Michel Christiaens, secrétaire général de Fedagrim: «Se rencontrer et avancer ensemble»

Michel Christiaens, secrétaire général de Fedagrim: «Se rencontrer et avancer ensemble»
T.D.

Fedagrim a déjà attiré l’attention des décideurs politiques sur le risque de déclin de l’agriculture dans notre pays. Ce qui est nécessaire à la préservation de l’agriculture a d’ailleurs été intégré dans le pacte agricole (à lire en ligne sur www.feedthefuture.be).

Au cours des dix prochaines années, le nombre d’agriculteurs en Belgique continuera à diminuer mais, dans le même temps, la concentration des activités agricoles dans certaines zones augmentera probablement aussi. Dans ce contexte, on parle souvent du complexe agro-industriel, des clusters où l’industrie de transformation, les producteurs et les services de conseil se rencontrent et avancent ensemble. Une intégration plus poussée des différents maillons de la chaîne alimentaire, y compris le secteur de la distribution, est plus que probable. Cependant, un complexe agro-industriel fort exige également le respect du sol, une rémunération correcte du produit livré par les producteurs et la compréhension et l’adaptation du secteur agricole aux demandes de la société en général. Le rétrécissement du marché agricole est également susceptible d’inciter certaines entreprises en amont à quitter ce milieu pour se concentrer sur d’autres secteurs.

La pression sur les espaces ouverts, la nouvelle législation européenne et le changement climatique affecteront de plus en plus le quotidien des agriculteurs.

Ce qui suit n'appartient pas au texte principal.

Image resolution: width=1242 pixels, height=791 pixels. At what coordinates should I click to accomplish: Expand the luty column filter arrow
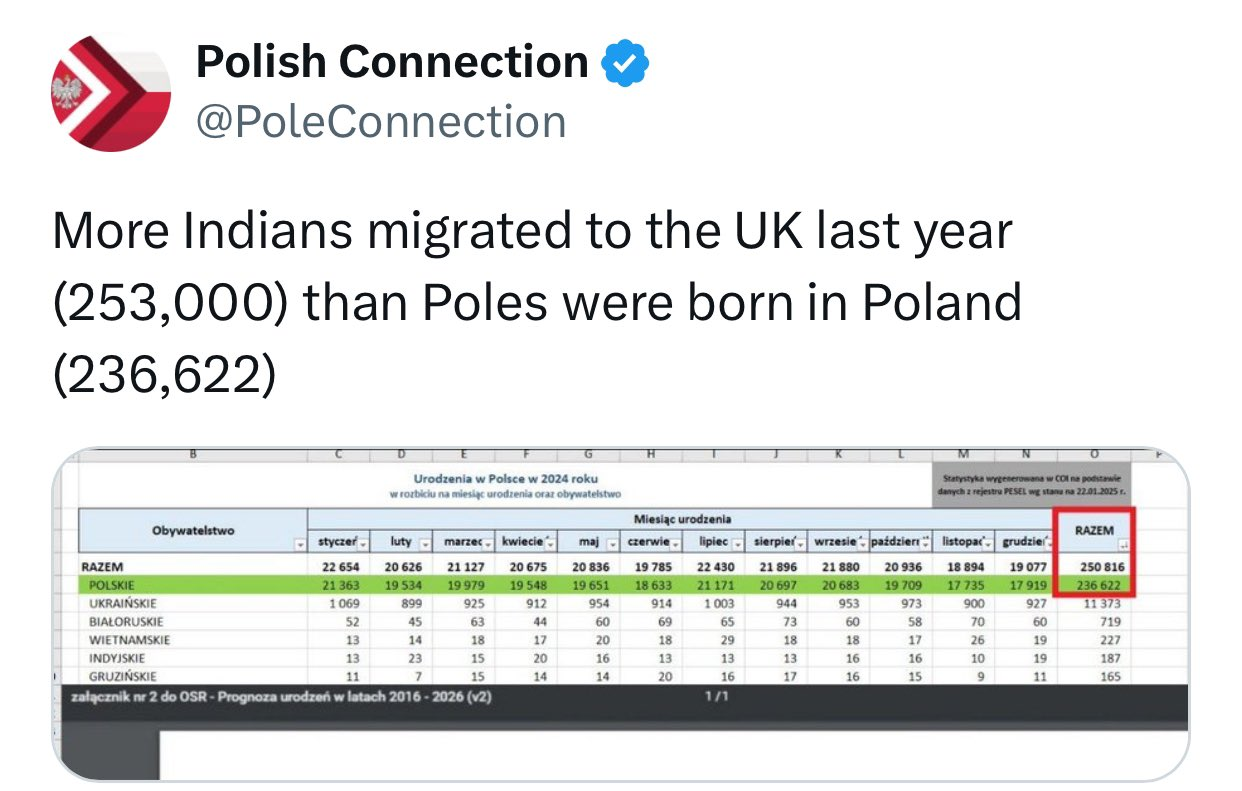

Ces facteurs auront également un impact sur les machines et les technologies commercialisées par les constructeurs. La robotique, la collecte des données ou encore l’automatisation seront introduites dans les années à venir. Toutefois, pour que cela soit possible, un travail législatif important reste à effectuer.

Les canaux de distribution des machines agricoles vont continuer à évoluer au cours de la prochaine décennie. Les fabricants souhaitent que la chaîne de commercialisation soit aussi courte que possible et exigent une augmentation d’échelle de la part des concessionnaires. La rentabilité des distributeurs belges est sous pression et ce sera un véritable défi de maintenir leur position dans un contexte européen.

Malgré tous ces défis, je suis convaincu que le secteur des machines agricoles a un avenir intéressant devant lui.